In some implementations, during phase 2, after training the machine learning model 134A, the training apparatus 134D can re-structure each of the embedding matrices T1 and T2 according to the scores learned during the training process. For example, the training apparatus 134D can discard embedding vectors of words having a lower score from the embedding matrix T1 and retain the remaining embedding vectors of words with a high score. Simultaneously, the training apparatus 134D can discard the embedding vectors of words that were retained in T1 and retain embedding vectors of words that were discarded from T1 thereby avoiding multiple embedding vectors for a same word and reducing memory requirement needed to store T1 and T2. For example, after restructuring the embedding matrix T1, retaining the embedding vectors of words with a high score (for e.g., by retaining embedding vectors with scores above a pre-specified threshold), the training apparatus 134D generates a first embedding matrix 450. Similarly, by retaining the embedding vectors of words that were discarded while generating the first embedding matrix 450, the training apparatus 134D generates a second embedding matrix 460.

FIG. 5 is block diagram of an example computer system 500 that can be used to perform operations described above. The system 500 includes a processor 510, a memory 520, a storage device 530, and an input/output device 540. Each of the components 510, 520, 530, and 540 can be interconnected, for example, using a system bus 550. The processor 410 is capable of processing instructions for execution within the system 500. In one implementation, the processor 510 is a single-threaded processor. In another implementation, the processor 510 is a multi-threaded processor. The processor 510 is capable of processing instructions stored in the memory 520 or on the storage device 530.

The memory 520 stores information within the system 500. In one implementation, the memory 520 is a computer-readable medium. In one implementation, the memory 520 is a volatile memory unit. In another implementation, the memory 520 is a non-volatile memory unit.

The storage device 530 is capable of providing mass storage for the system 500. In one implementation, the storage device 530 is a computer-readable medium. In various different implementations, the storage device 530 can include, for example, a hard disk device, an optical disk device, a storage device that is shared over a network by multiple computing devices (e.g., a cloud storage device), or some other large capacity storage device.

The input/output device 540 provides input/output operations for the system 500. In one implementation, the input/output device 540 can include one or more of a network interface devices, e.g., an Ethernet card, a serial communication device, e.g., and RS-232 port, and/or a wireless interface device, e.g., and 802.11 card.
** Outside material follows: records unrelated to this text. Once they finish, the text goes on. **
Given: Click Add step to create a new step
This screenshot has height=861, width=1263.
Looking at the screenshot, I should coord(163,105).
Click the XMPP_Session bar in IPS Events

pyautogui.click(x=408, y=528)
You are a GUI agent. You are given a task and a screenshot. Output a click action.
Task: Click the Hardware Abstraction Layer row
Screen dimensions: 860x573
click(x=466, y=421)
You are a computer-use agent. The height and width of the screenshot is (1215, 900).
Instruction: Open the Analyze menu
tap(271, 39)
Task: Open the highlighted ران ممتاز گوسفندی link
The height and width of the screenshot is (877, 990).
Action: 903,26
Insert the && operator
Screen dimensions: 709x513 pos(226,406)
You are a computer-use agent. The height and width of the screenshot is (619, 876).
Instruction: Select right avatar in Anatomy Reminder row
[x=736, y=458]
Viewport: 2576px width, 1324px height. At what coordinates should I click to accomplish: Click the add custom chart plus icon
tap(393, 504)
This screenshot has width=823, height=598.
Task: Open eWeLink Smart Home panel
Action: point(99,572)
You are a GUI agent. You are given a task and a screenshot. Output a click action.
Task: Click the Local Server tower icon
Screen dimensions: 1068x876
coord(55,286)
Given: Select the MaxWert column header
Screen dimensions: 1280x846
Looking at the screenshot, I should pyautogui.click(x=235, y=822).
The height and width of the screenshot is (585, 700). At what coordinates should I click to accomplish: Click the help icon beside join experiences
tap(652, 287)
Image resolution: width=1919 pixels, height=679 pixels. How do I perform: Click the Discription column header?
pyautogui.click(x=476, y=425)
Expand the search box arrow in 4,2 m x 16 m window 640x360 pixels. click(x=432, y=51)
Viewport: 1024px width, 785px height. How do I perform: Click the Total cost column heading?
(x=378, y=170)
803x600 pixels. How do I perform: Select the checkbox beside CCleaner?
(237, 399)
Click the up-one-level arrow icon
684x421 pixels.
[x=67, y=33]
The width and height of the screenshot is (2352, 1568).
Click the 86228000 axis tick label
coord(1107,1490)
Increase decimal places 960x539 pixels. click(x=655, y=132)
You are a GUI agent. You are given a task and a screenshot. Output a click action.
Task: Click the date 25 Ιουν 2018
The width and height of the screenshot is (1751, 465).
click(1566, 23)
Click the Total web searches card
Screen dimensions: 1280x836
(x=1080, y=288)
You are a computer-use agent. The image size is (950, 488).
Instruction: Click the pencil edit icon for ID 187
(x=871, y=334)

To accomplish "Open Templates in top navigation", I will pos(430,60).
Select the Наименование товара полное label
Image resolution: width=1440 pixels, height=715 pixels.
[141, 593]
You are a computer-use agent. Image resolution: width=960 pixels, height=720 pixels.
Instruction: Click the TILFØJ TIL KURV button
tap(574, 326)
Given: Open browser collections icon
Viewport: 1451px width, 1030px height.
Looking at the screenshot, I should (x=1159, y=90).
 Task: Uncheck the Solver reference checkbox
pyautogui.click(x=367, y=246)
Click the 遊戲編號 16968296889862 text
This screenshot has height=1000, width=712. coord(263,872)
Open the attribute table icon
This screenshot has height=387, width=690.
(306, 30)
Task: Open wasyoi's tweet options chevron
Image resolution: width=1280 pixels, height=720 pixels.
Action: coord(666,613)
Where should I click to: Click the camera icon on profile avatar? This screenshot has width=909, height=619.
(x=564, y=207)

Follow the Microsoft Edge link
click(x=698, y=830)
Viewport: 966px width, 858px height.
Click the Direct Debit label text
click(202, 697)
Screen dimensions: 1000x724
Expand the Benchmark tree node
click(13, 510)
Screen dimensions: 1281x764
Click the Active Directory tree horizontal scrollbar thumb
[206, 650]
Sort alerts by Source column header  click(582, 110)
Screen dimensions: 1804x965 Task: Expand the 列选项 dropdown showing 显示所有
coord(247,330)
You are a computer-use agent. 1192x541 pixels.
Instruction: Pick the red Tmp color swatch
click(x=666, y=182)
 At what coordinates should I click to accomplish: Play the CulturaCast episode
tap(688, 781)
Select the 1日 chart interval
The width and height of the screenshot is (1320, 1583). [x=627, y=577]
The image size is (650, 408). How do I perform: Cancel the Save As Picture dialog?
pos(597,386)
In another implementation, the input/output device can include driver devices configured to receive input data and send output data to other input/output devices, e.g., keyboard, printer and display devices 570. Other implementations, however, can also be used, such as mobile computing devices, mobile communication devices, set-top box television client devices, etc.

Although an example processing system has been described in FIG. 5, implementations of the subject matter and the functional operations described in this specification can be implemented in other types of digital electronic circuitry, or in computer software, firmware, or hardware, including the structures disclosed in this specification and their structural equivalents, or in combinations of one or more of them.

An electronic document (which for brevity will simply be referred to as a document) does not necessarily correspond to a file. A document may be stored in a portion of a file that holds other documents, in a single file dedicated to the document in question, or in multiple coordinated files.

Embodiments of the subject matter and the operations described in this specification can be implemented in digital electronic circuitry, or in computer software, firmware, or hardware, including the structures disclosed in this specification and their structural equivalents, or in combinations of one or more of them. Embodiments of the subject matter described in this specification can be implemented as one or more computer programs, i.e., one or more modules of computer program instructions, encoded on computer storage media (or medium) for execution by, or to control the operation of, data processing apparatus. Alternatively, or in addition, the program instructions can be encoded on an artificially-generated propagated signal, e.g., a machine-generated electrical, optical, or electromagnetic signal that is generated to encode information for transmission to suitable receiver apparatus for execution by a data processing apparatus. A computer storage medium can be, or be included in, a computer-readable storage device, a computer-readable storage substrate, a random or serial access memory array or device, or a combination of one or more of them. Moreover, while a computer storage medium is not a propagated signal, a computer storage medium can be a source or destination of computer program instructions encoded in an artificially-generated propagated signal. The computer storage medium can also be, or be included in, one or more separate physical components or media (e.g., multiple CDs, disks, or other storage devices).

The operations described in this specification can be implemented as operations performed by a data processing apparatus on data stored on one or more computer-readable storage devices or received from other sources.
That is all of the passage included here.